:: TASK GOAL ::
Count the lines in the records below that contain the string "Open", matching case exactly. Reply with the number alone.

:: DATA EXTRACT ::
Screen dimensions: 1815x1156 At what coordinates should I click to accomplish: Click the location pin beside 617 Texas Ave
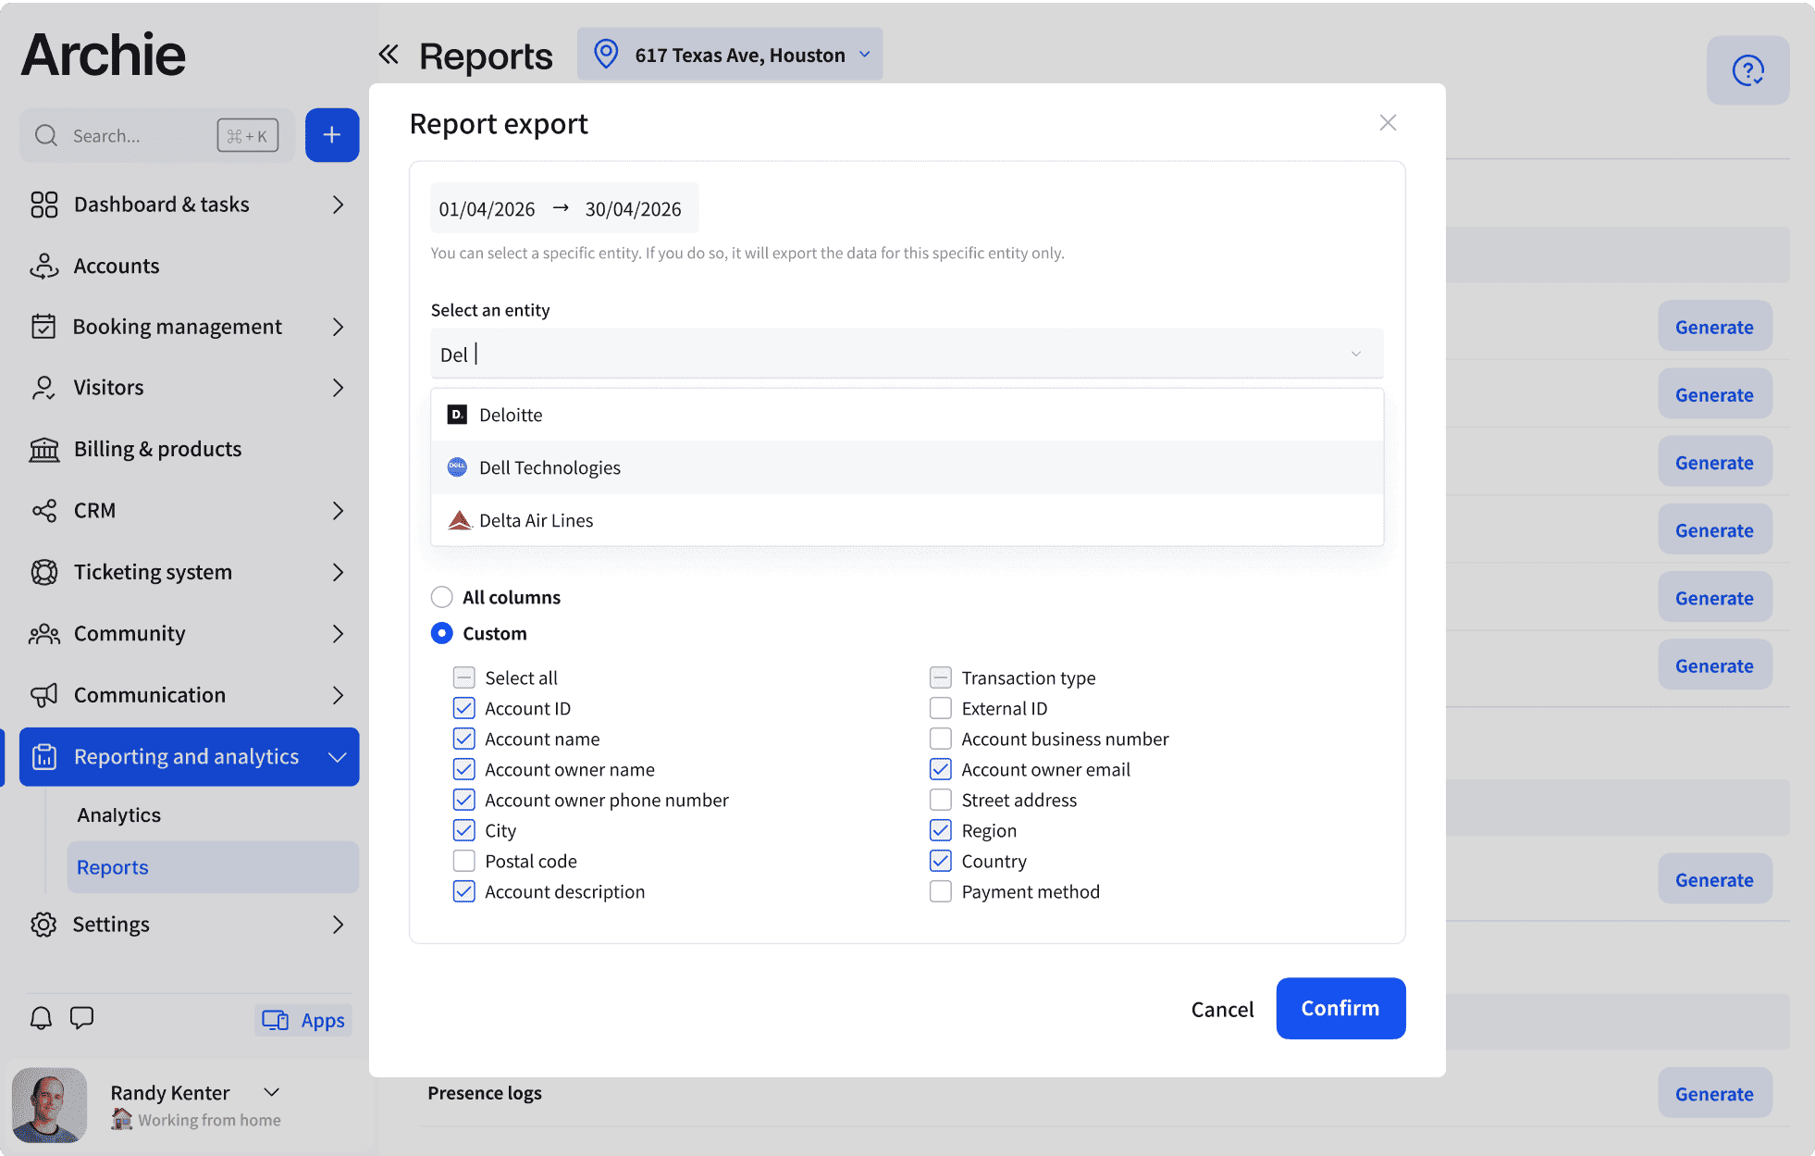tap(606, 54)
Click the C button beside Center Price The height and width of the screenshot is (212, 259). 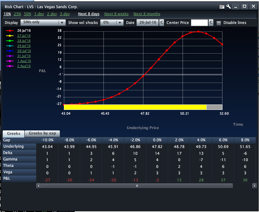211,23
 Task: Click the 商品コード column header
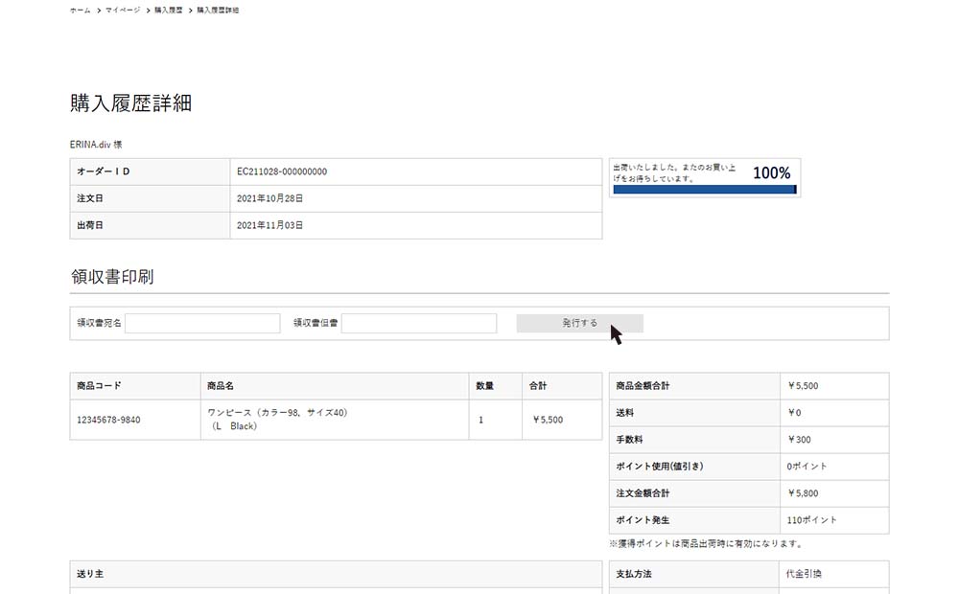click(x=99, y=386)
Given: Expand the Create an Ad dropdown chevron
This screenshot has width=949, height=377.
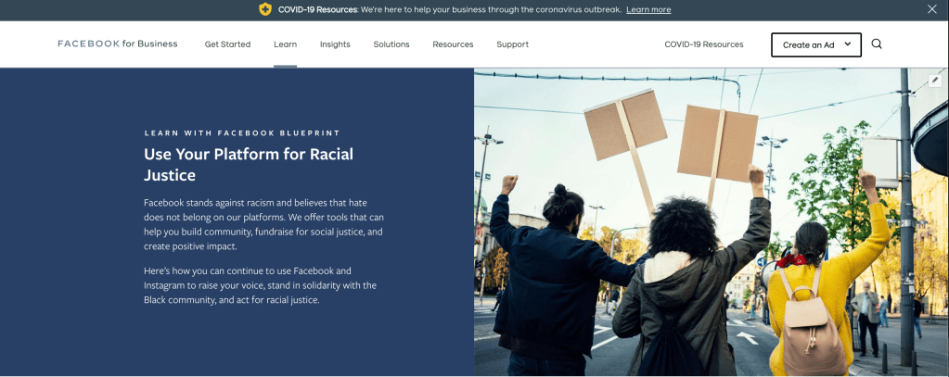Looking at the screenshot, I should pos(848,44).
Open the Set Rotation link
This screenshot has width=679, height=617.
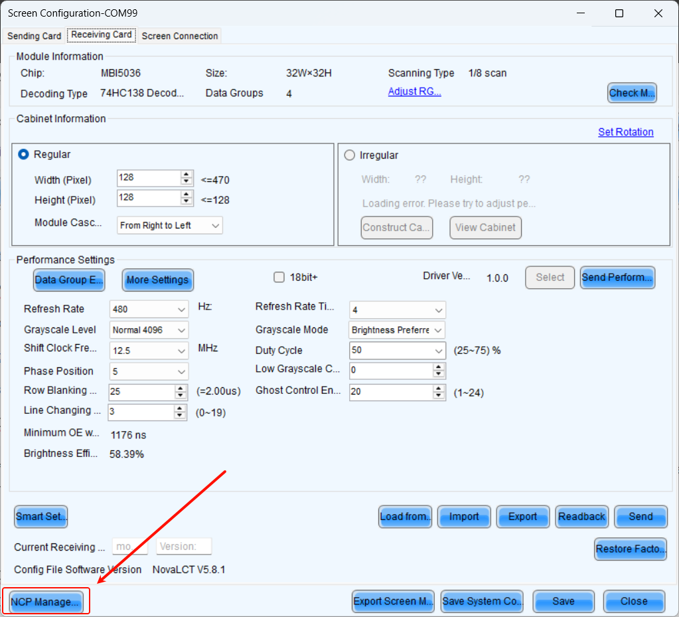pos(625,132)
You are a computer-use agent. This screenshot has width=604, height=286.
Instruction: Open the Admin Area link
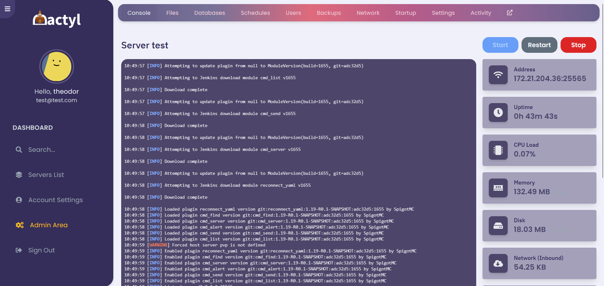pyautogui.click(x=48, y=225)
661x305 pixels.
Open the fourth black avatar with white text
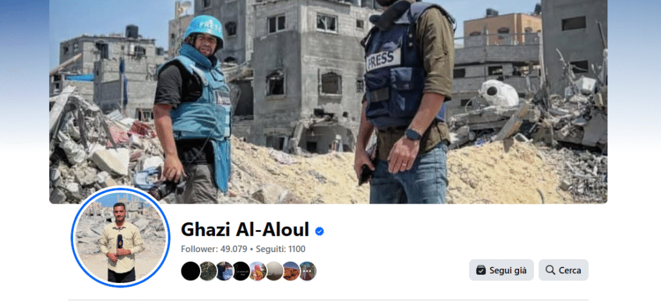point(241,271)
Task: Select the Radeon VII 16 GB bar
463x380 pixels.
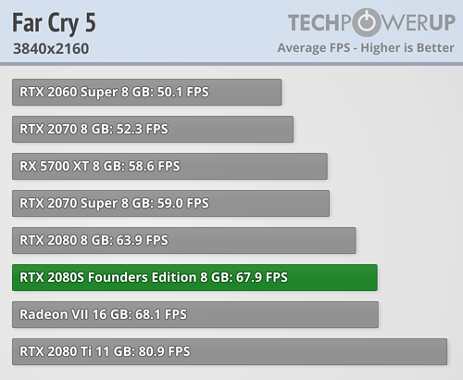Action: (195, 314)
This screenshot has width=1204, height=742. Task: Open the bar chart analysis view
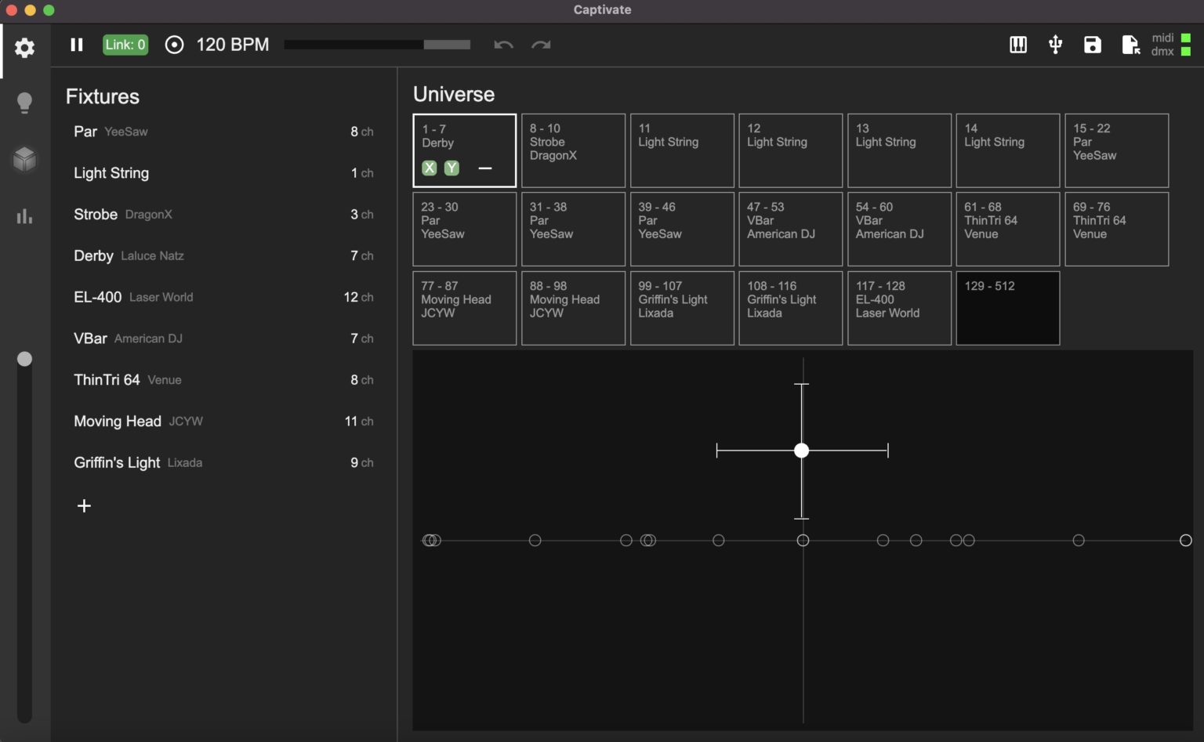[24, 216]
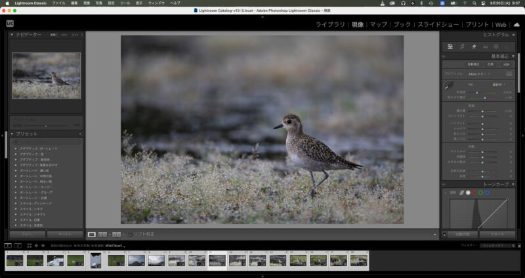525x278 pixels.
Task: Open the Masking tool icon
Action: (497, 47)
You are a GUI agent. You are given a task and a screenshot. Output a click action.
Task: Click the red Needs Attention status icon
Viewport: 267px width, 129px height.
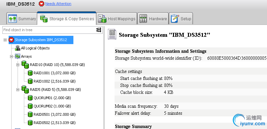[x=42, y=4]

:: ANSWER IN FULL ::
5